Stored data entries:

######

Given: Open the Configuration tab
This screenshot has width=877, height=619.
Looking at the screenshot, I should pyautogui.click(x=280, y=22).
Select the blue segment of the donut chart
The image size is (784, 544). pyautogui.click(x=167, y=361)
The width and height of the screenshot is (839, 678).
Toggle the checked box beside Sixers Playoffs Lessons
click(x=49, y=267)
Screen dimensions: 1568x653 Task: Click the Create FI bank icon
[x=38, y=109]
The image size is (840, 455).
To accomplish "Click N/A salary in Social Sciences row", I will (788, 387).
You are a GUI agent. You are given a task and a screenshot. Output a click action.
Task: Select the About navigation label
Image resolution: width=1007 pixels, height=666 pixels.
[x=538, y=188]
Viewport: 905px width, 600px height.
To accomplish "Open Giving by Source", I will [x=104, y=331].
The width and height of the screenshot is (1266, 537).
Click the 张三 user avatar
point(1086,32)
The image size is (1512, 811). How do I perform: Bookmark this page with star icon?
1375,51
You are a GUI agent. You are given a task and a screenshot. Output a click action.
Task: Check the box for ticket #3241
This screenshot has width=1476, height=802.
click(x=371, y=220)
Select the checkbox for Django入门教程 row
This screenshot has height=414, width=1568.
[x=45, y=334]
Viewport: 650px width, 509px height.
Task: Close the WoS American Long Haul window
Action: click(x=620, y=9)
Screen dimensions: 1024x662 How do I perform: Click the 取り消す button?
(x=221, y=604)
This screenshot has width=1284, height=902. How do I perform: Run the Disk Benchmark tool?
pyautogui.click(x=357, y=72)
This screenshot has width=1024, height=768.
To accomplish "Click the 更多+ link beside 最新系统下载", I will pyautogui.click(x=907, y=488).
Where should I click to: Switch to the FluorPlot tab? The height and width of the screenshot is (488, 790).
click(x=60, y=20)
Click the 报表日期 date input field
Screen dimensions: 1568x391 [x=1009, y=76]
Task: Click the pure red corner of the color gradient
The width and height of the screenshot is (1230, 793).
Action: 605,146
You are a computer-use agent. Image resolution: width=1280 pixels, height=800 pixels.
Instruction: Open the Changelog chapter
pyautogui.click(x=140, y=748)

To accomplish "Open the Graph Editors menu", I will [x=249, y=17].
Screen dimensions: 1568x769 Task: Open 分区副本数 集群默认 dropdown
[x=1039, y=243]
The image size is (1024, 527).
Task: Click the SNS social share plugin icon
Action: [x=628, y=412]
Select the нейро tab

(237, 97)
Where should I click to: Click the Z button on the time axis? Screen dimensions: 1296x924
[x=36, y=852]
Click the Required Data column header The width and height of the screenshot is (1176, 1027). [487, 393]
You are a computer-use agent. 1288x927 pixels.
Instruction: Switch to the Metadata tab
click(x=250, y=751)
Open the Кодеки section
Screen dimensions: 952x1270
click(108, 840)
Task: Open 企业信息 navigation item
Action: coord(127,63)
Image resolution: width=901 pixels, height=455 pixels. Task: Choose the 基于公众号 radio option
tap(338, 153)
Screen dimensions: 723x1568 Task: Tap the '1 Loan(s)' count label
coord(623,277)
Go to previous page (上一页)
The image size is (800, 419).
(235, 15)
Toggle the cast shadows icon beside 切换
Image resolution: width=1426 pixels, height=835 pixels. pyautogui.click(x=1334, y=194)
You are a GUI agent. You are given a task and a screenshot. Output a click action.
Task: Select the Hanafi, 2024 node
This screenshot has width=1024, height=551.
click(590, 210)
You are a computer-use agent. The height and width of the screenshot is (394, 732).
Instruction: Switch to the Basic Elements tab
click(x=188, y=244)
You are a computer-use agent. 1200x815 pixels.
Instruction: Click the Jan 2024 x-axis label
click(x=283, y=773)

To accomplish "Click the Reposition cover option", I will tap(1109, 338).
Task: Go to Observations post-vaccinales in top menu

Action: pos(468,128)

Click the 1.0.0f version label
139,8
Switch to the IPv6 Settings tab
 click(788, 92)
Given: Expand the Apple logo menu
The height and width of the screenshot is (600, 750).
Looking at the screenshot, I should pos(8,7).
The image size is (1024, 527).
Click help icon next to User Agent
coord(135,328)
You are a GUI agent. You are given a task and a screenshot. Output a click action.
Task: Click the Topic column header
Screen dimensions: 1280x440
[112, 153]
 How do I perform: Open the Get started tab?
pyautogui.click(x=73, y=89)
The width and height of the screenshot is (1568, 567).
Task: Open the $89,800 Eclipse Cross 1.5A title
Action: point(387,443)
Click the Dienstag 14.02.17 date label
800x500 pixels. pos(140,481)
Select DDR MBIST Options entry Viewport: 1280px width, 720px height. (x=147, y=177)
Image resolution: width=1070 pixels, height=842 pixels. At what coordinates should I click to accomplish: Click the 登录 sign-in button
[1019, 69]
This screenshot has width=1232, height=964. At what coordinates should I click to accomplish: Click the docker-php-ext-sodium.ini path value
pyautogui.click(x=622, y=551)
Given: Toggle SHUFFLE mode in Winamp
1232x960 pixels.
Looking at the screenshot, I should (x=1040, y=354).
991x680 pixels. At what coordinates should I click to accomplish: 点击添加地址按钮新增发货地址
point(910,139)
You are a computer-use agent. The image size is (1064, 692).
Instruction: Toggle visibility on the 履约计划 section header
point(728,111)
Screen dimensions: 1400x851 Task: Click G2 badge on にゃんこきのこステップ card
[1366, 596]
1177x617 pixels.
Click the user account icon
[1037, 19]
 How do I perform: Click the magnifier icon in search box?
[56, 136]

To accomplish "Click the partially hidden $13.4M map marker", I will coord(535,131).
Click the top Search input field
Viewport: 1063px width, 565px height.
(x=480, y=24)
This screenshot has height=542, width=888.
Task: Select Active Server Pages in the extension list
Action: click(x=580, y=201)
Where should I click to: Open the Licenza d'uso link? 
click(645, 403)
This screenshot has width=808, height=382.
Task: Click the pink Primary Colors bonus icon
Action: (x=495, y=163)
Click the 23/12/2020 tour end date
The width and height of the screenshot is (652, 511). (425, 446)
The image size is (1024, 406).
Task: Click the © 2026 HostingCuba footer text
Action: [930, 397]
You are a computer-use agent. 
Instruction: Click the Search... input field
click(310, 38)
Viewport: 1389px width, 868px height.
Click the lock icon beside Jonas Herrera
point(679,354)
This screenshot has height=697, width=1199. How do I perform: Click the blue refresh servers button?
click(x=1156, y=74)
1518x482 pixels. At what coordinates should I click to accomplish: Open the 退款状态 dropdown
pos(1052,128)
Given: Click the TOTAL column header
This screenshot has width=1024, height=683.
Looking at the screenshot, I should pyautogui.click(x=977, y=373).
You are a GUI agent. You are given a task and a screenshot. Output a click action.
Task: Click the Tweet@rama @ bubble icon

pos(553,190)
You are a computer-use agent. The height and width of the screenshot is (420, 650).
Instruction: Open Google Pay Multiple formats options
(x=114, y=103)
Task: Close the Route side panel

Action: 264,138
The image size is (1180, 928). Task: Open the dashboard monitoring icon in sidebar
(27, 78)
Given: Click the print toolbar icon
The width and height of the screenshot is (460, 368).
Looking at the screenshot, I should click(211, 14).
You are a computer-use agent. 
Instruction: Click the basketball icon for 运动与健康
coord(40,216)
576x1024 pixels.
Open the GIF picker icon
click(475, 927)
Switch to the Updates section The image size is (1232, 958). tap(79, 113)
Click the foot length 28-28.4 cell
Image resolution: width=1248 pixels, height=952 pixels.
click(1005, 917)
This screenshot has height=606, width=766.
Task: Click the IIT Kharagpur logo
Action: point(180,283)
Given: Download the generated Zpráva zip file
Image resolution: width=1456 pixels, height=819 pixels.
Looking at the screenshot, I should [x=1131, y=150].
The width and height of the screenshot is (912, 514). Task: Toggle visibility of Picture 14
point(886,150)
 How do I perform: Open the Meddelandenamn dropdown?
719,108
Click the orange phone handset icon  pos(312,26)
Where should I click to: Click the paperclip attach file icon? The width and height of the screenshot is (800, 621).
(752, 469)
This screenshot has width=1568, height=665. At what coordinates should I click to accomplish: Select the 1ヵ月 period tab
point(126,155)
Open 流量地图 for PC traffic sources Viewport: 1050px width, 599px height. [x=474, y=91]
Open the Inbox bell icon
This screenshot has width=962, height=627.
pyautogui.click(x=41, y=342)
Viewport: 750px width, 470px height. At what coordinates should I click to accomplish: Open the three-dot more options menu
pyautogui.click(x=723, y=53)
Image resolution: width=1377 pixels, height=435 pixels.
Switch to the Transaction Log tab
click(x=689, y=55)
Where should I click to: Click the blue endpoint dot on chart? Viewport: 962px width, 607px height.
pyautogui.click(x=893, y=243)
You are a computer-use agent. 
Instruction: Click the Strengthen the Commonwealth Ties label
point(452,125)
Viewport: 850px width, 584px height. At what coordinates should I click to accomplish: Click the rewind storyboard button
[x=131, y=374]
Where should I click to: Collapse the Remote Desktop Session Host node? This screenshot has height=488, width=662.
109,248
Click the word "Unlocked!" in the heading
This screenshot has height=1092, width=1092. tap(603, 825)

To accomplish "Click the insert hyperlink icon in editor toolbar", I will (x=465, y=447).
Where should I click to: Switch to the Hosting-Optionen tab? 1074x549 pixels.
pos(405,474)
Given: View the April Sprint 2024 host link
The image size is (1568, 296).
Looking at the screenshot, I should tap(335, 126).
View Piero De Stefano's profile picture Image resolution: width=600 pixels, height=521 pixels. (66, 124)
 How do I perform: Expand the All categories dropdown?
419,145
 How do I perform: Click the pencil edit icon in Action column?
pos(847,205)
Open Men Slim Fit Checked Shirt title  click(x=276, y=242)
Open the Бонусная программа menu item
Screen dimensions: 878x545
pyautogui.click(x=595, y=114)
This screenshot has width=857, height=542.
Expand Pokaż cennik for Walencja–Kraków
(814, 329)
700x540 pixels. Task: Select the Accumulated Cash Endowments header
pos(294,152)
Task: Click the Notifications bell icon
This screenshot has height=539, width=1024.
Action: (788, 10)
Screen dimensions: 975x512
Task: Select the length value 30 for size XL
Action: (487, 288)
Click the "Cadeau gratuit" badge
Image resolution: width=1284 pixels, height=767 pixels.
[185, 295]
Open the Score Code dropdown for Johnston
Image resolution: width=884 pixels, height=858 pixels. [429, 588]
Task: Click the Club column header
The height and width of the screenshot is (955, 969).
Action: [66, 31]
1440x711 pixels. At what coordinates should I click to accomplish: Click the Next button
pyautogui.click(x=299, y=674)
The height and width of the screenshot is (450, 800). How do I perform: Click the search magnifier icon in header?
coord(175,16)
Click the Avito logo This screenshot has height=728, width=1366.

######

Wherever the string "toolbar" appears in the data above, copy the line it sits in.

Given: Click the print toolbar icon
To accomplish "Click the insert hyperlink icon in editor toolbar", I will (x=465, y=447).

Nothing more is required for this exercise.